2. 【4月からじゃないの?】増額改定後の年金額が反映されるのは「6月15日支給分」から
年金額の改定は4月から適用されるため、「すぐに増えるのでは」と感じる方も多いかもしれません。
しかし、実際の支給タイミングには仕組み上のずれがあります。
年金は原則として年6回、偶数月の15日に支払われ、各回でその前月までの2カ月分がまとめて振り込まれます。
たとえば4月の支給分には、2月分と3月分が含まれ、4月分と5月分は6月に支払われます。

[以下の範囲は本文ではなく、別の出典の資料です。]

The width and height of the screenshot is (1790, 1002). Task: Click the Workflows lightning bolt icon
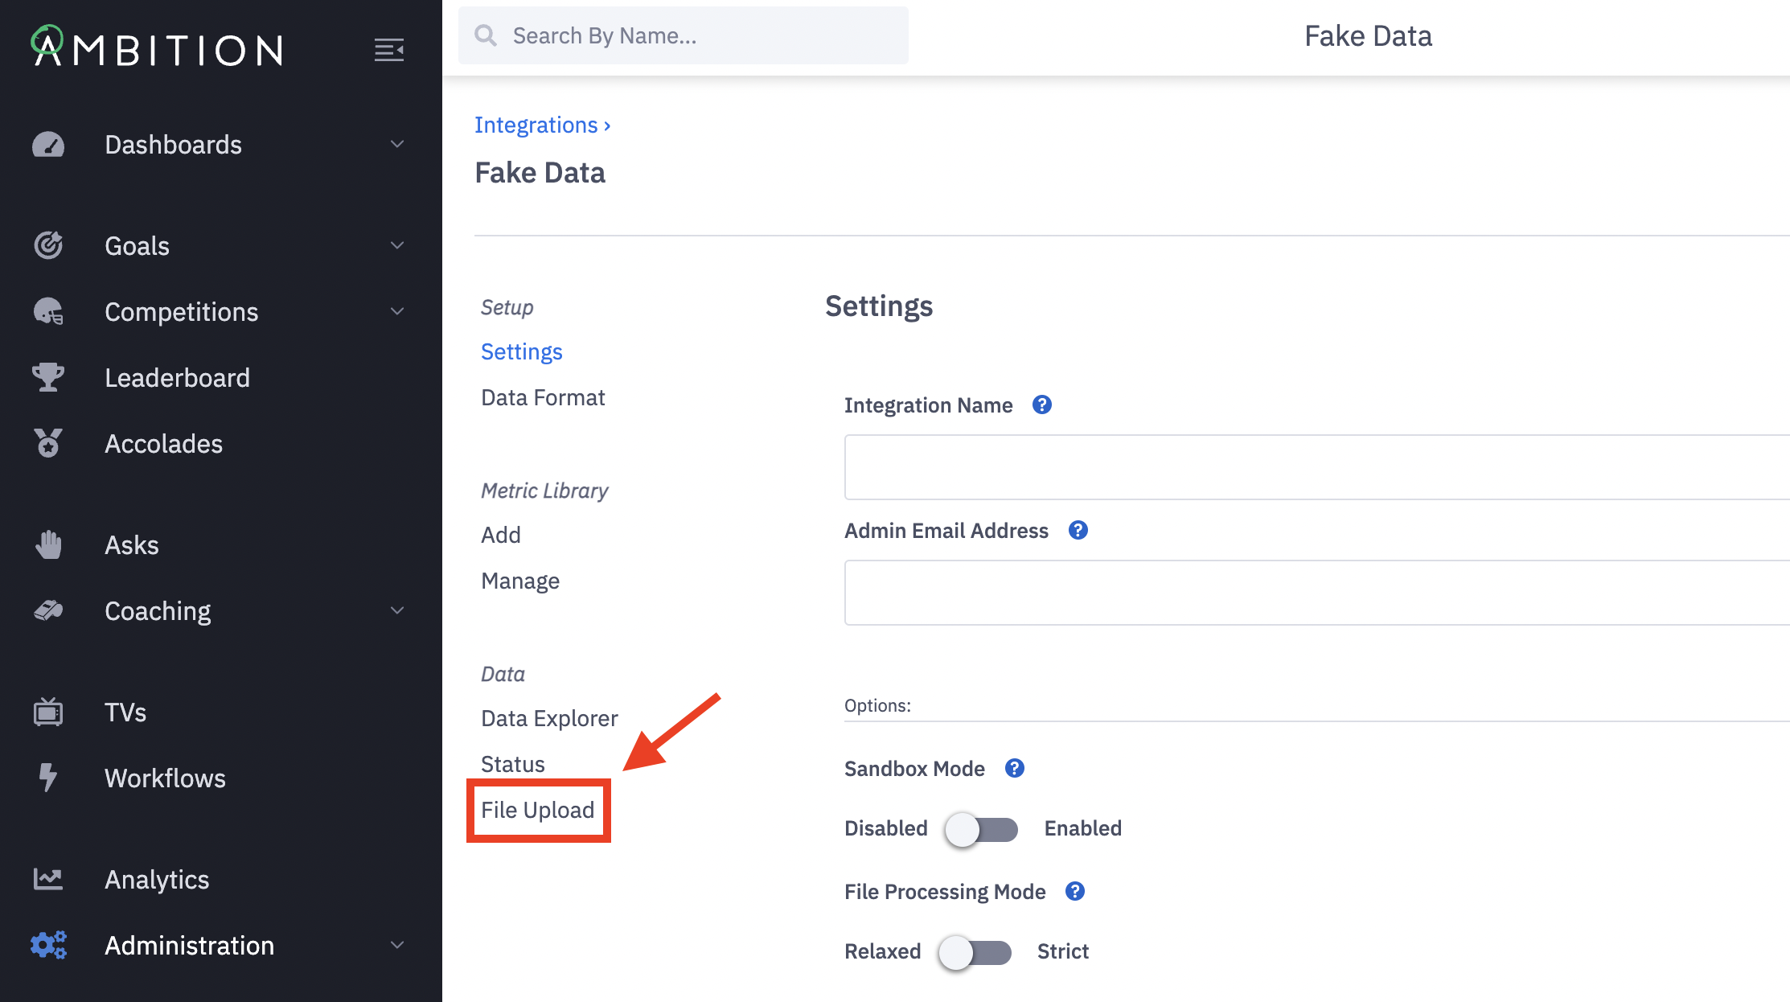tap(48, 778)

このような支給の仕組みから、4月以降の増額分が実際に反映されるのは、4月分と5月分がまとめて支払われる「6月15日」となります。
あらかじめこのルールを理解しておくことで、振込額の変化をスムーズに把握しやすくなるはずです。
また、年金を受け取っている方には、改定のタイミングにあわせて毎年6月頃に「年金振込通知書」が送付されるため、内容を確認しておくと安心です。
2.1 年金受給者に6月に届く「年金振込通知書」とは?
年金を受け取っている方には、毎年6月頃に、改定後の支給額が反映された「年金振込通知書」が送付されます。

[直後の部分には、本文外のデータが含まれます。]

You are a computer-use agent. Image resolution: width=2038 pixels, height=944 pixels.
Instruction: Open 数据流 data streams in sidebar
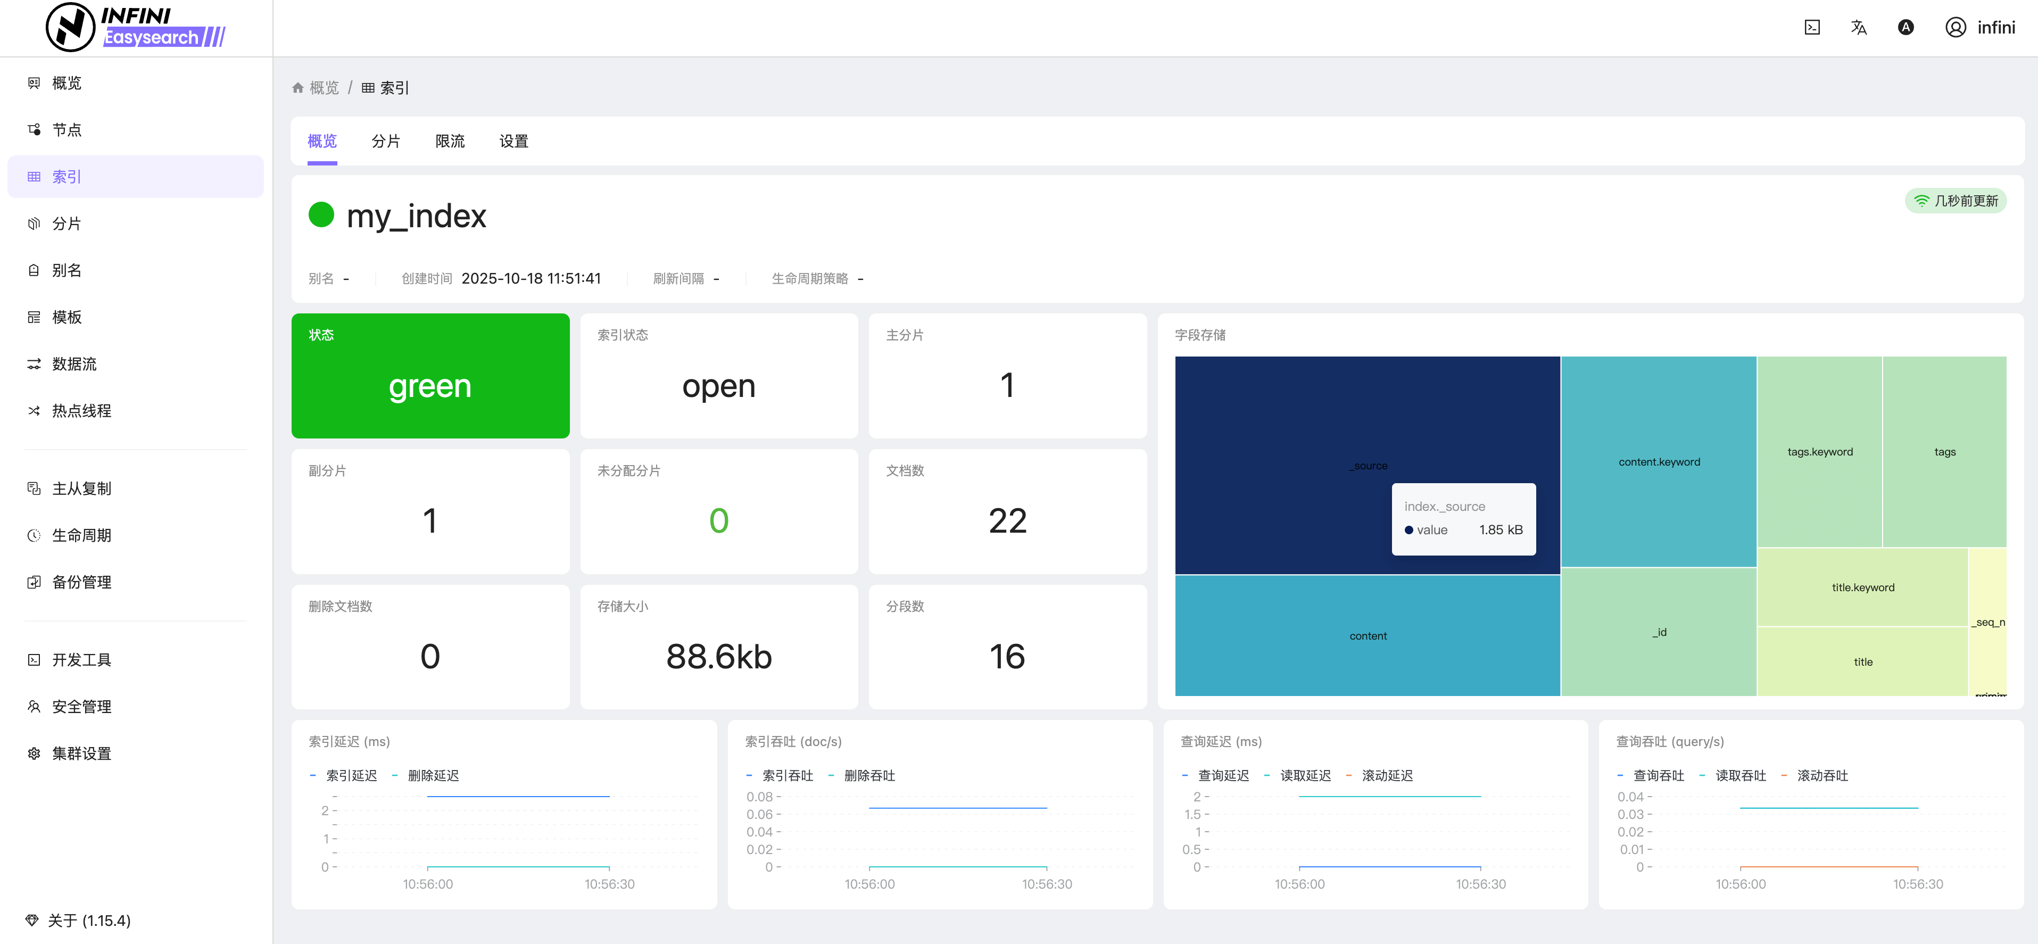tap(74, 364)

この通知書には最新の年金額が記載されているため、届いた際には必ず中身を確認しておくことが重要です。
とくにチェックしておきたいのが、「年金支払額」と「控除後振込額」の2点です。
「年金支払額」は、公的年金として支給される総額を示しており、税金や社会保険料が差し引かれる前の金額です。
一方で「控除後振込額」は、税金や社会保険料が差し引かれた後の金額で、実際に受け取る手取り額を把握できます。
また、年金についても、現役時代の給与と同様に各種の税金や社会保険料が差し引かれる仕組みとなっているため、どの程度控除されているかを確認しておくことが大切です。